EXCERPT:
┏━━

The delegates to the conference entered into three formal conventions, or treaties. The first and most important one set up permanent machinery for the optional arbitration of controversial issues between nations. This machinery took the form of the Permanent Court of Arbitration, popularly known as The Hague Court or Hague Tribunal. The second and third conventions revised some of the customs and laws of warfare to eliminate unnecessary suffering during a war on the part of all concerned, whether combatants, non-combatants, or neutrals. These two conventions were supplemented by three declarations, to stay in force for five years, forbidding the use of poison gas, expanding (or dumdum) bullets, and bombardment from the air by the use of balloons or by other means.
Despite the failure of the conference to limit armaments, or to provide for compulsory arbitration of international disputes—the great nations refused to adopt compulsory arbitration because it infringed on their national sovereignty—the conference was one of the most significant international conferences of modern times, because it was the first multilateral international conference on general issues since the Congress of Vienna in 1815 and pointed forwards to the later League of Nations, forerunner of the United Nations.

┗━━

INFORMATION PROVIDED:
┏━━

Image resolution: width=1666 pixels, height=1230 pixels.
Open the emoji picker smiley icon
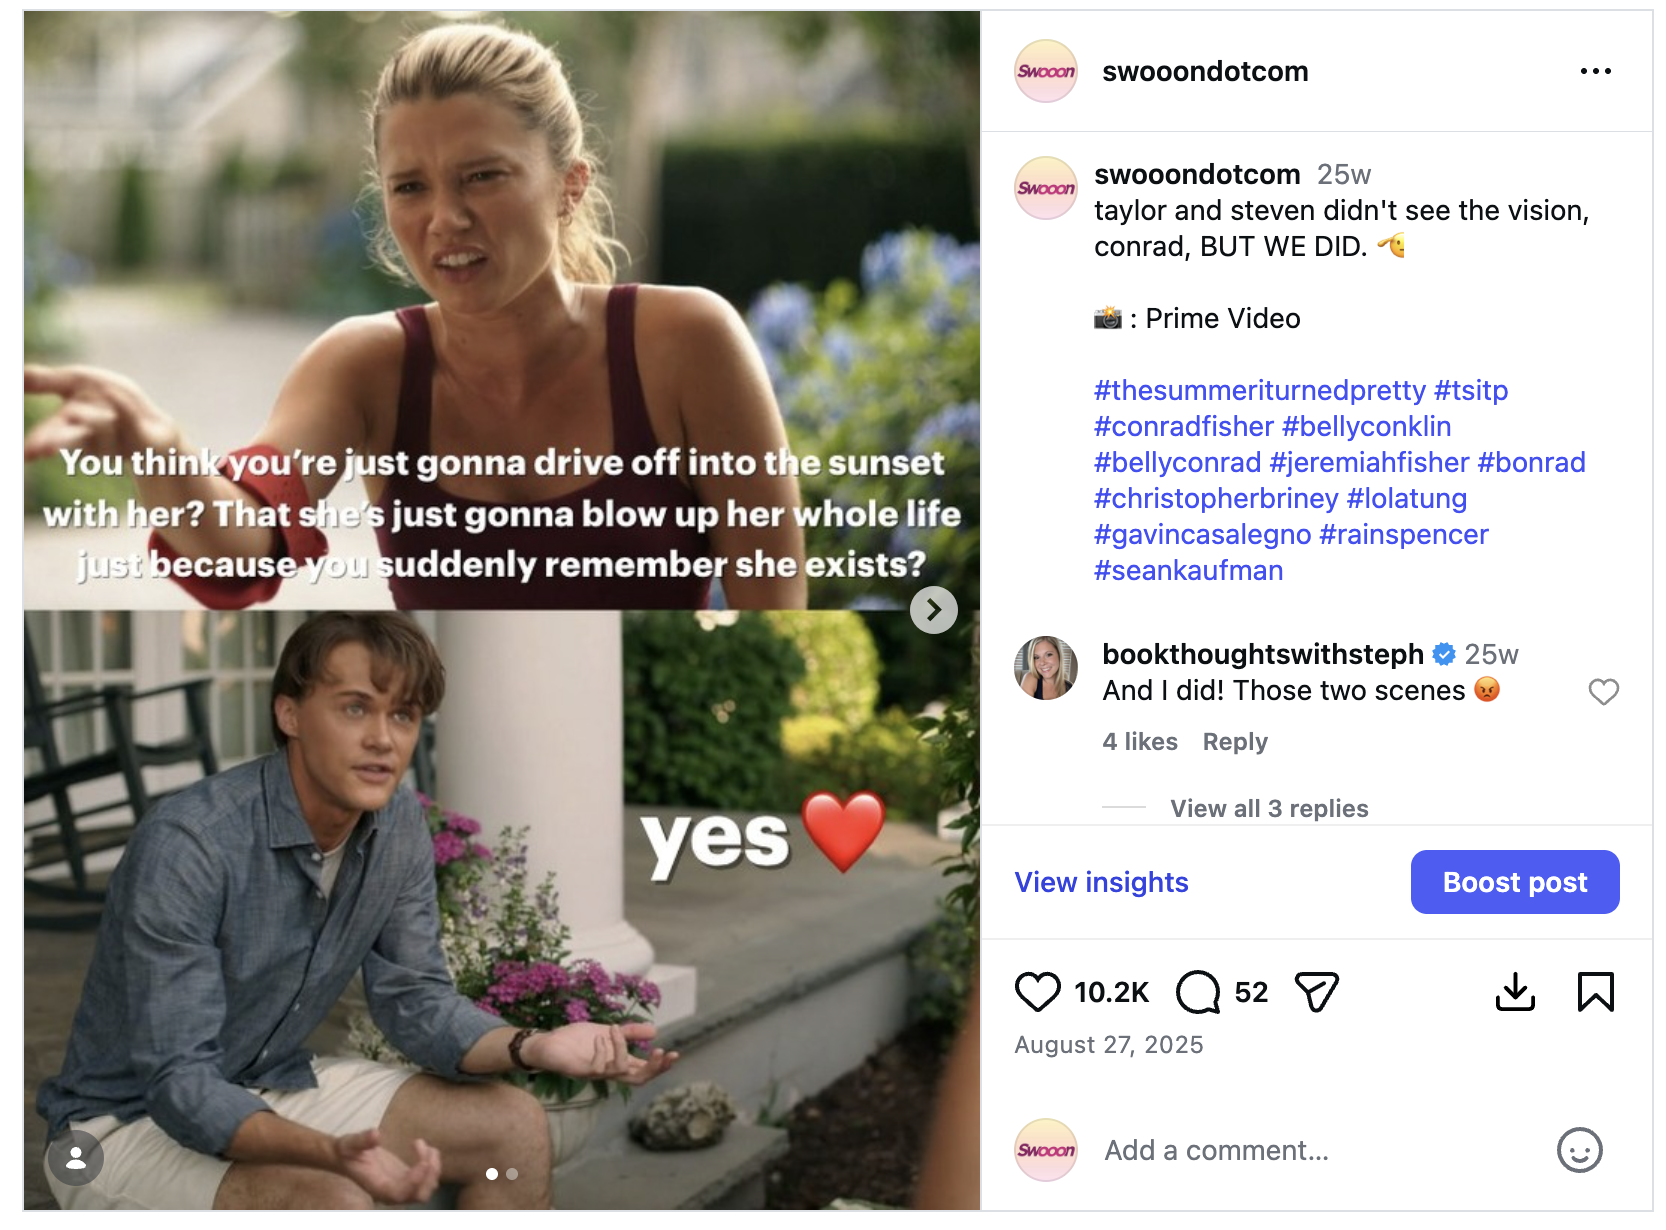coord(1579,1150)
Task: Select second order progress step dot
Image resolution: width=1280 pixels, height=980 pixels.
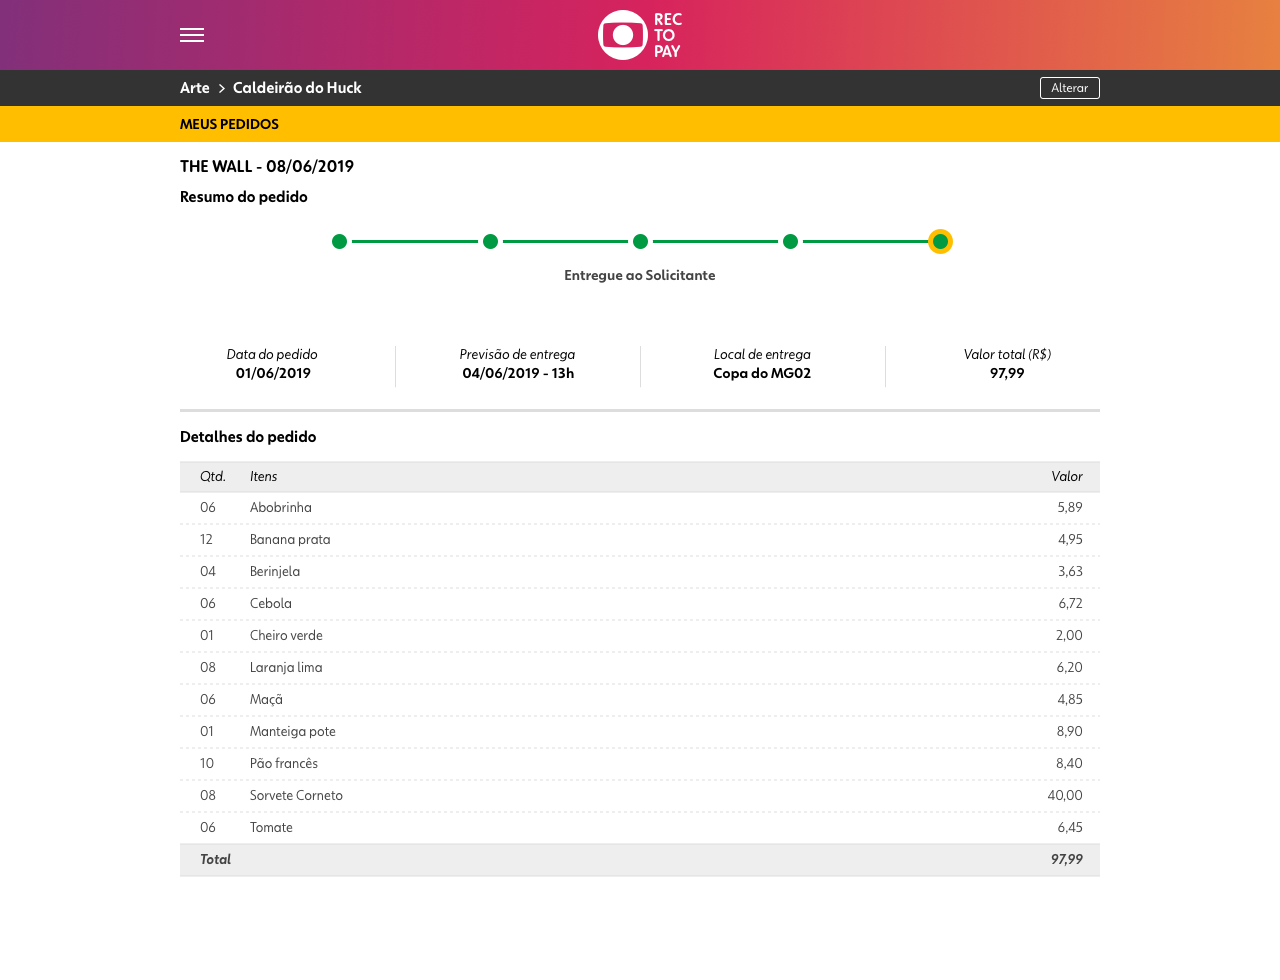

┗━━

PROBLEMS TO SOLVE:
**A.** According to the conference excerpt, what was the Permanent Court of Arbitration popularly known as?
**B.** From the conference excerpt, reproduce word for word the part that opens with the words containing "Despite the failure" and closes with "the United Nations.".

TASK SOLUTIONS:
**A.** It was popularly known as The Hague Court or Hague Tribunal.

**B.**
Despite the failure of the conference to limit armaments, or to provide for compulsory arbitration of international disputes—the great nations refused to adopt compulsory arbitration because it infringed on their national sovereignty—the conference was one of the most significant international conferences of modern times, because it was the first multilateral international conference on general issues since the Congress of Vienna in 1815 and pointed forwards to the later League of Nations, forerunner of the United Nations.